Document passage »
Superconductor technologies have seen some dramatic advancements in recent years. Superconductivity is a topic of almost mythical regard in the various niche worlds of magnetism, electronics, and quantum mechanics. Electrical resistance has a tendency to drop to zero instantly with the complete ejection of magnetic fields when some materials are cooled to a critical temperature.
Currents are able to achieve zero electrical resistance and flow indefinitely around a superconducting coil without the need to apply voltage. This advancement in technology has the capacity to revolutionize computers, electric motors, power distribution, power storage, and much more. The European Council for Nuclear Research’s (CERN) Large Hadron Collider particle accelerator and MRI machines already use superconducting magnets.These have also been included in the scope of research with advanced maglev trains.
The challenge faced to date is that the hottest superconductor developed to date is required to be cooled to as low as -140 degrees Celsius (140 below zero). This is currently achieved through the use of cryogenic cooling, which presents its own challenges as a feasible day-to-day option.
But hold on to your hats; US researchers have said that believe they have been working on advancements in superconductor technologies and have developed a means to operate a room-temperature superconductor!
Metamaterials are man-made materials which possess alien properties; meaning that they do not occur naturally in nature. A negative refraction is a common example of this. In contrast, every ‘natural’ material known to man has a positive refractive index.Metamaterials, on the other hand, are able to bend light in opposing directions. This technology, believe it or not, has led to the development of some rather curious advancements, such as invisibility cloaks.
Not just a thing of fiction and comic books, researchers have achieved the same result with superconductors at the Naval Research Laboratory, Towson University and the University of Maryland. Essentially, they have taken an empirical approach to the situation and tweaked a metamaterial style compound to raise its critical temperature in the lab.

Information supplied »
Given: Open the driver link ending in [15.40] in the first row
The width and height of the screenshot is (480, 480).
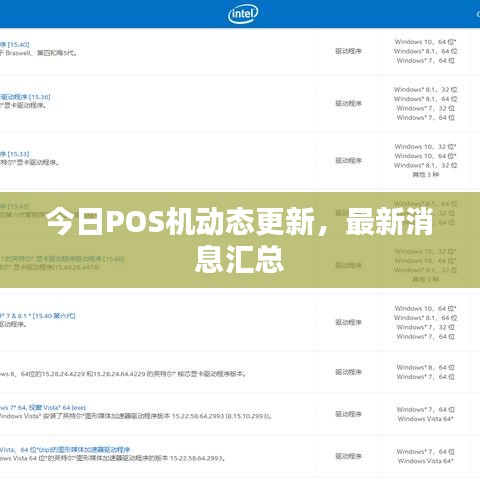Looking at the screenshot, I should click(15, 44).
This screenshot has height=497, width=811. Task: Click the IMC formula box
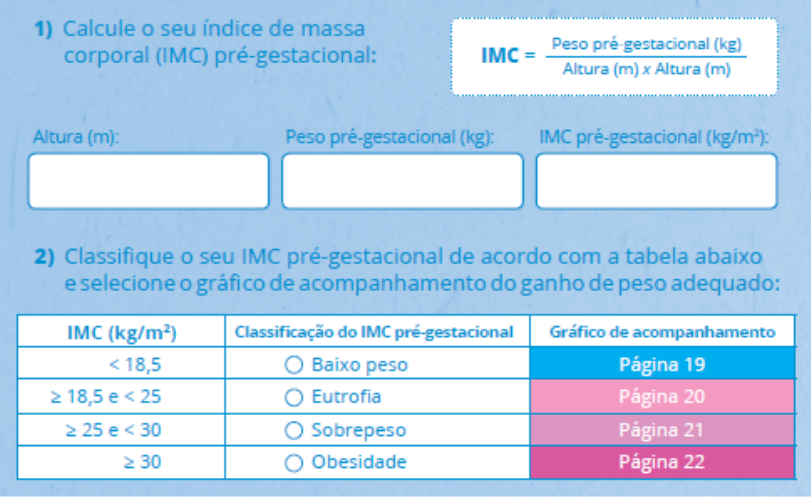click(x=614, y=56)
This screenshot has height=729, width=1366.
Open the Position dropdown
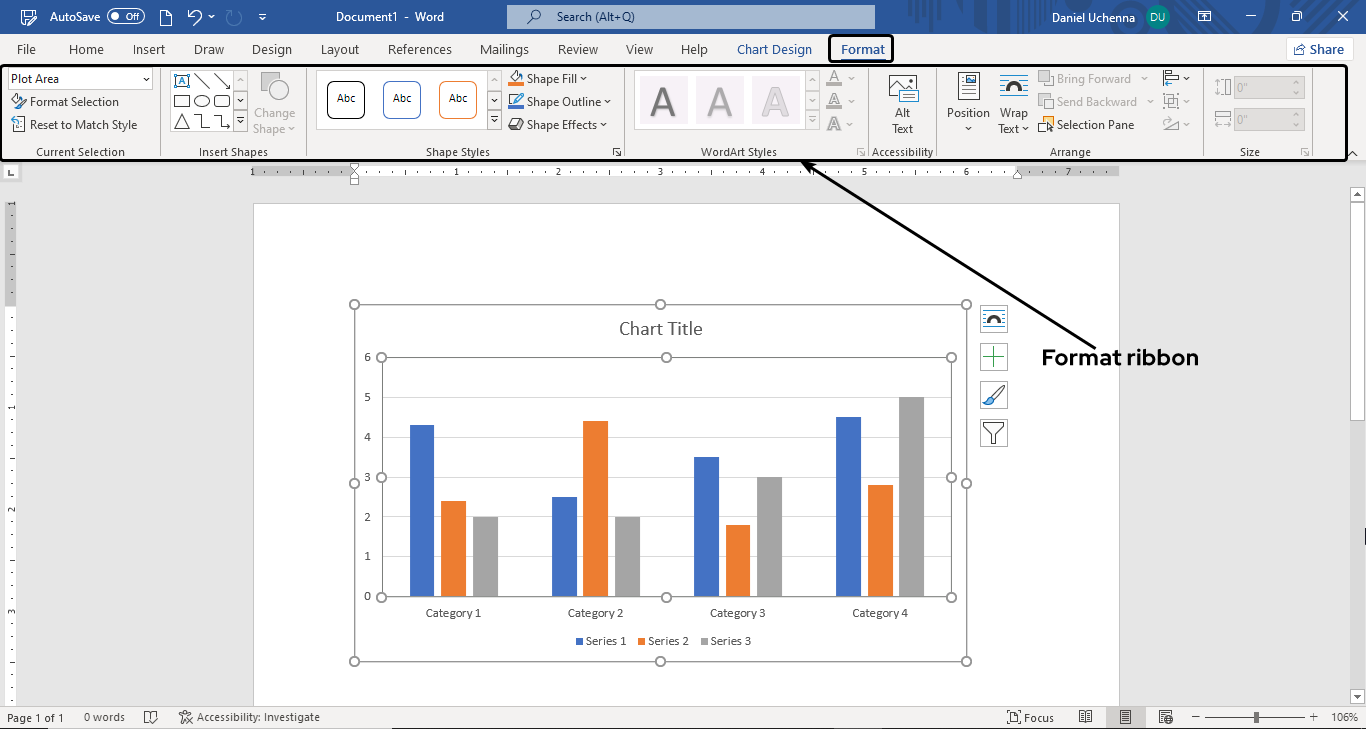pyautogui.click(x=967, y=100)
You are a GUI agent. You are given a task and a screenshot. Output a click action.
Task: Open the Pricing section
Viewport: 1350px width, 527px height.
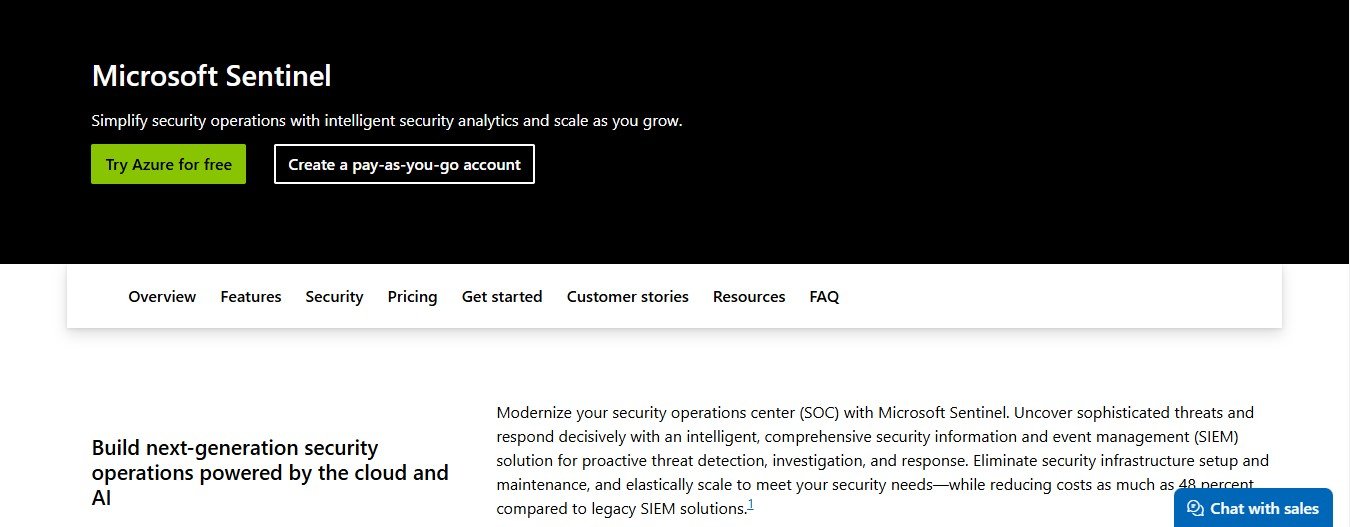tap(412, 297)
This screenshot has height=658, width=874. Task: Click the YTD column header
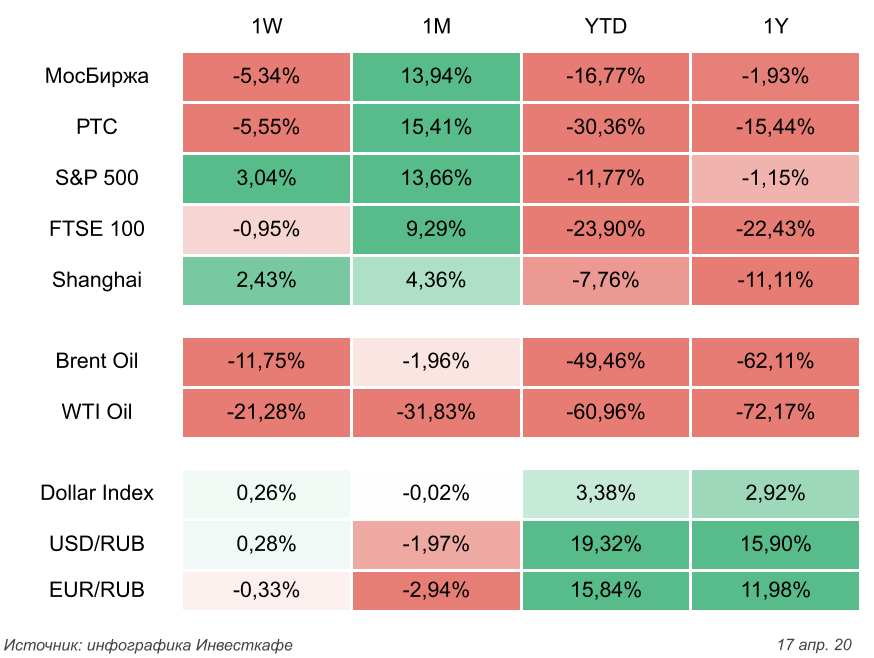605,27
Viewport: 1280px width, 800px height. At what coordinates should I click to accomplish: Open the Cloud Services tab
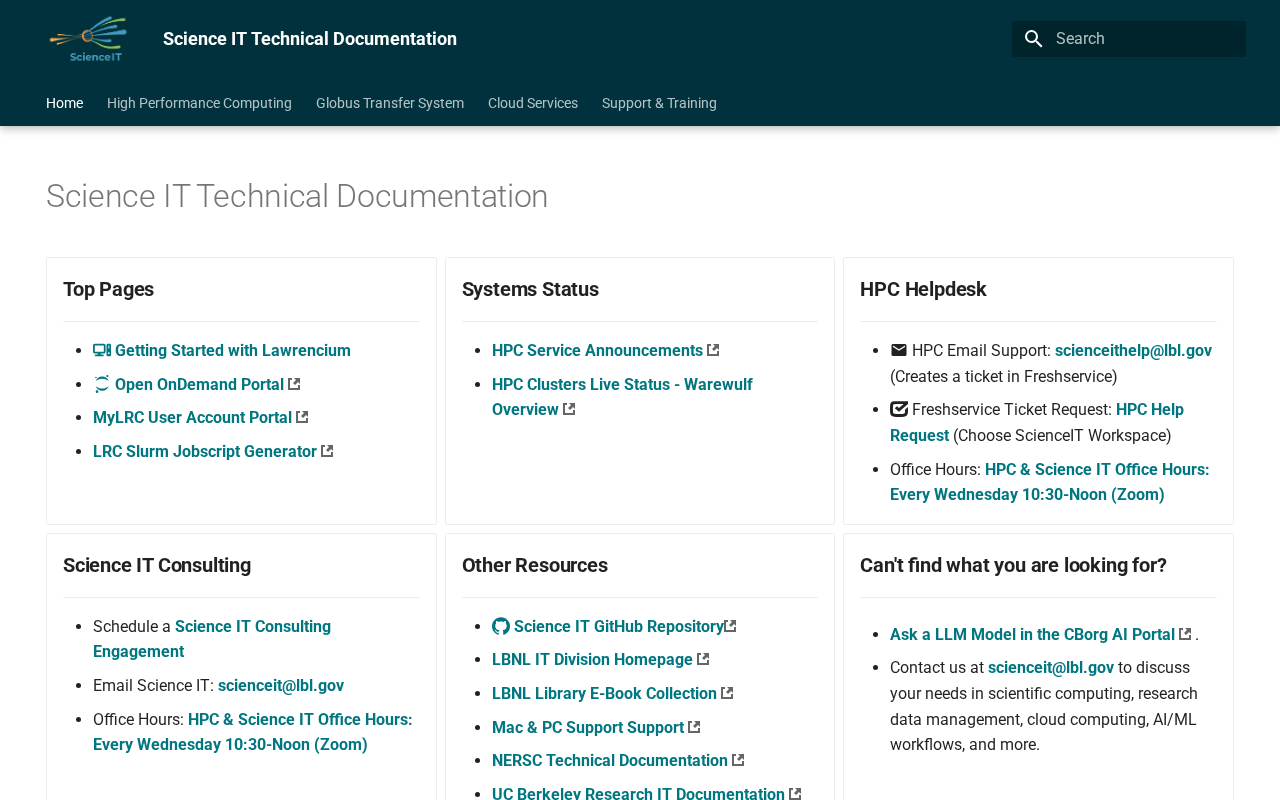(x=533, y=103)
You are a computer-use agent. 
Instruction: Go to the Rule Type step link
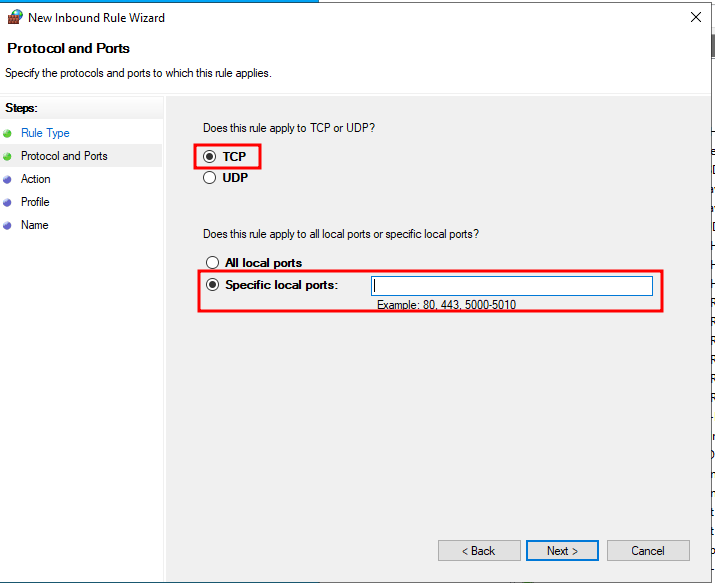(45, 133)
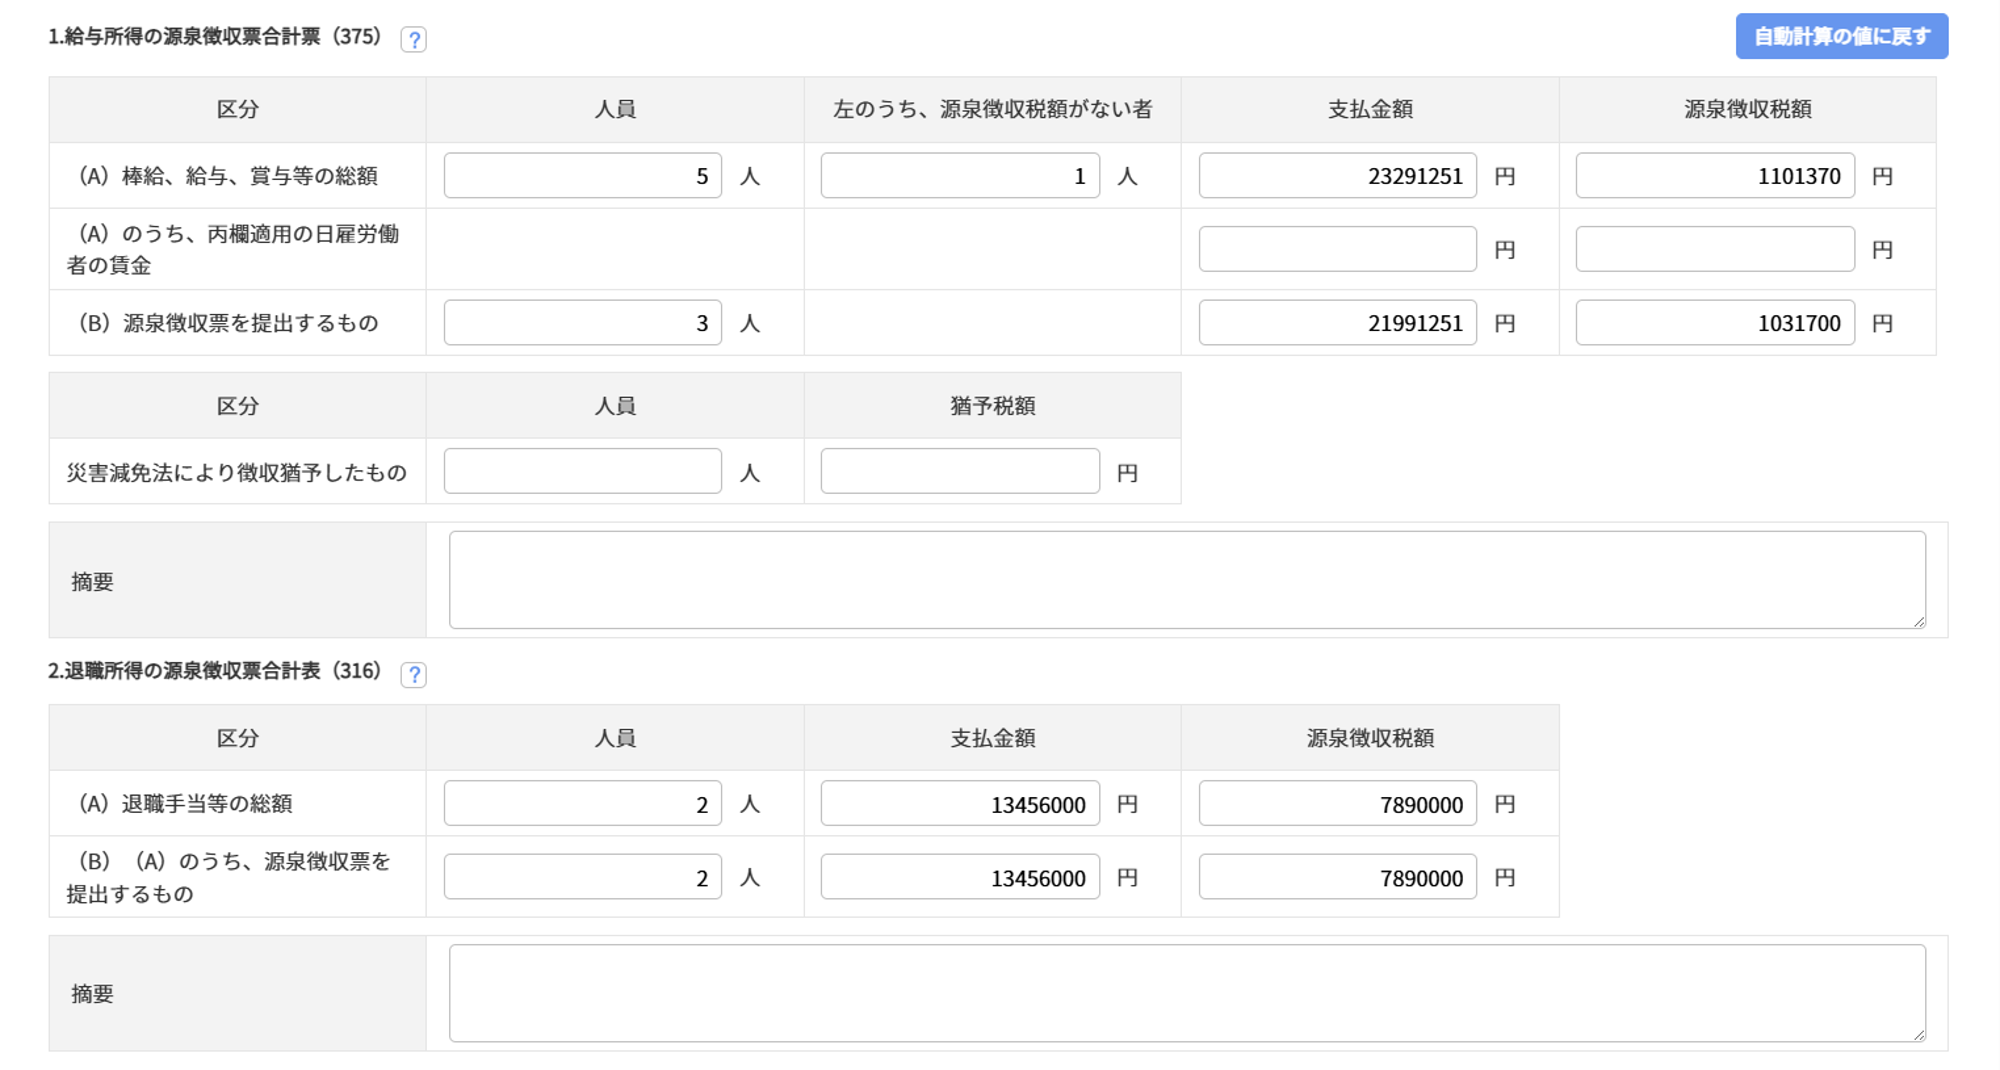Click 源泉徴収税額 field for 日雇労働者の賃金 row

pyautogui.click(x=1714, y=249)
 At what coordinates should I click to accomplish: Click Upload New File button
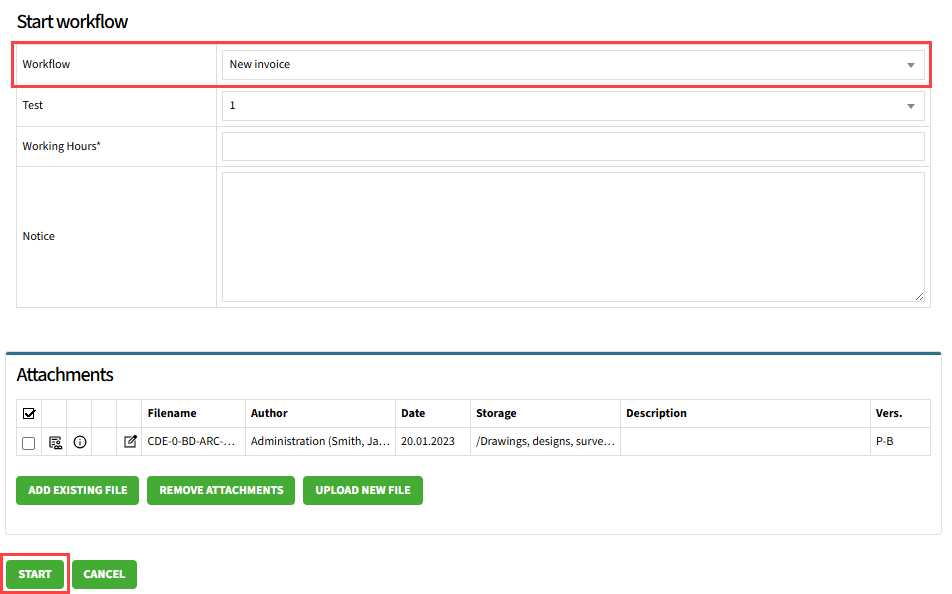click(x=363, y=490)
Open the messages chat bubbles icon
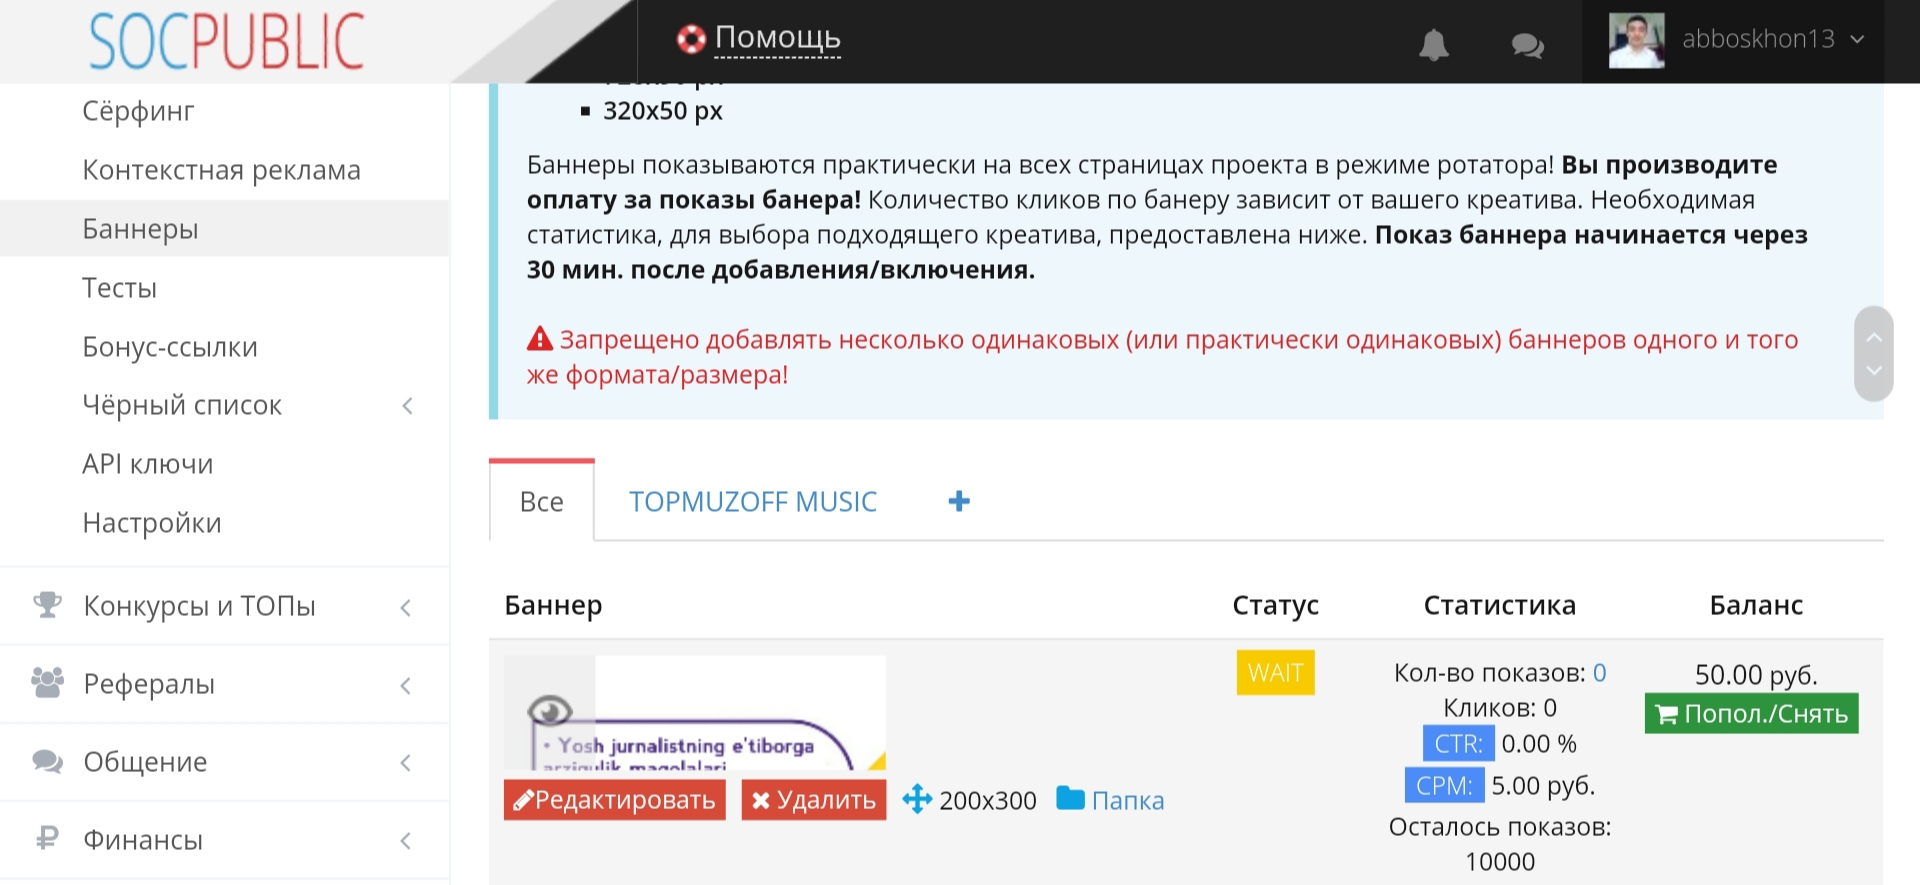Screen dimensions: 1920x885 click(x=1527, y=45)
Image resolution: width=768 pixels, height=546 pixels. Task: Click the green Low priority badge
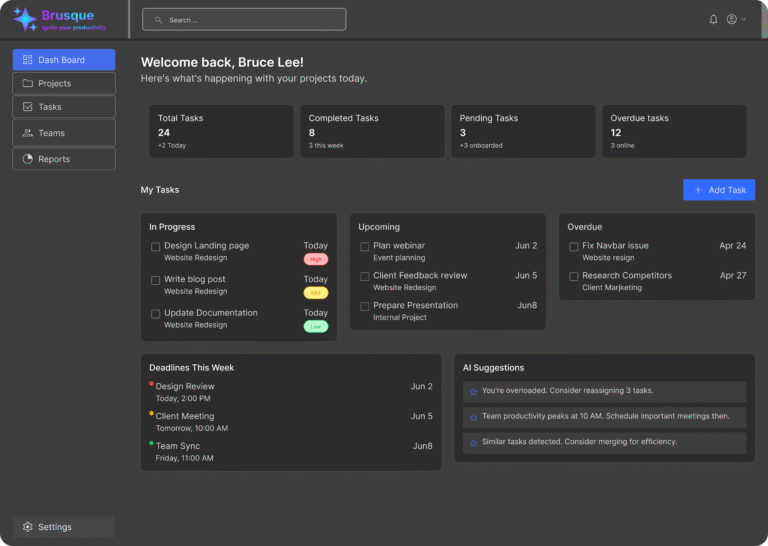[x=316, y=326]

Questions on the material »
[a] In the superconductor passage, write out the portion starting with "Not just a thing" and going on through "in the lab.", substituting "experimental" for "empirical".
[b] Resume the superconductor passage from the point where it stops.

Answers given »
[a]
Not just a thing of fiction and comic books, researchers have achieved the same result with superconductors at the Naval Research Laboratory, Towson University and the University of Maryland. Essentially, they have taken an experimental approach to the situation and tweaked a metamaterial style compound to raise its critical temperature in the lab.

[b]
This is more than a significant leap forward in creating what has been one of the most elusive pieces of highly prized tech in the world so far; a room temperature superconductor. Even though superconductors have been used in science and medicine for some time now, the challenge faced in needing to keep them at cryogenic temperatures makes for a very costly process.
Researchers practically still have quite a task on their hands, even though their empirical approach was able to see tin’s critical temperature raised to 0.15 Kelvin. This may seem a tad irrelevant to the uninitiated, but in the world of quantum mechanics, considering how little is known as to the why and how behind the existence of superconductivity, let alone high-temperature superconductivity, this is big news.
The thought is that the layers of the complex compounds behave similarly to an electron equivalent of optical waveguides where they steer electrons through materials with absolutely no resistance. It is this insight that brings the potential for a room temperature superconductor closer to the fore.
It is anticipated that with the mastering of superconductors, we will see the ushering of a new leap in civilization and advancement like nothing else before. If able to be mastered this could potentially save billions of dollars currently tied up in transmission losses.
With these leaps and bounds in superconductor technologies, the brave new world of global super grids, more efficient transportation systems, and possibly even cloaking devices will be just the beginning.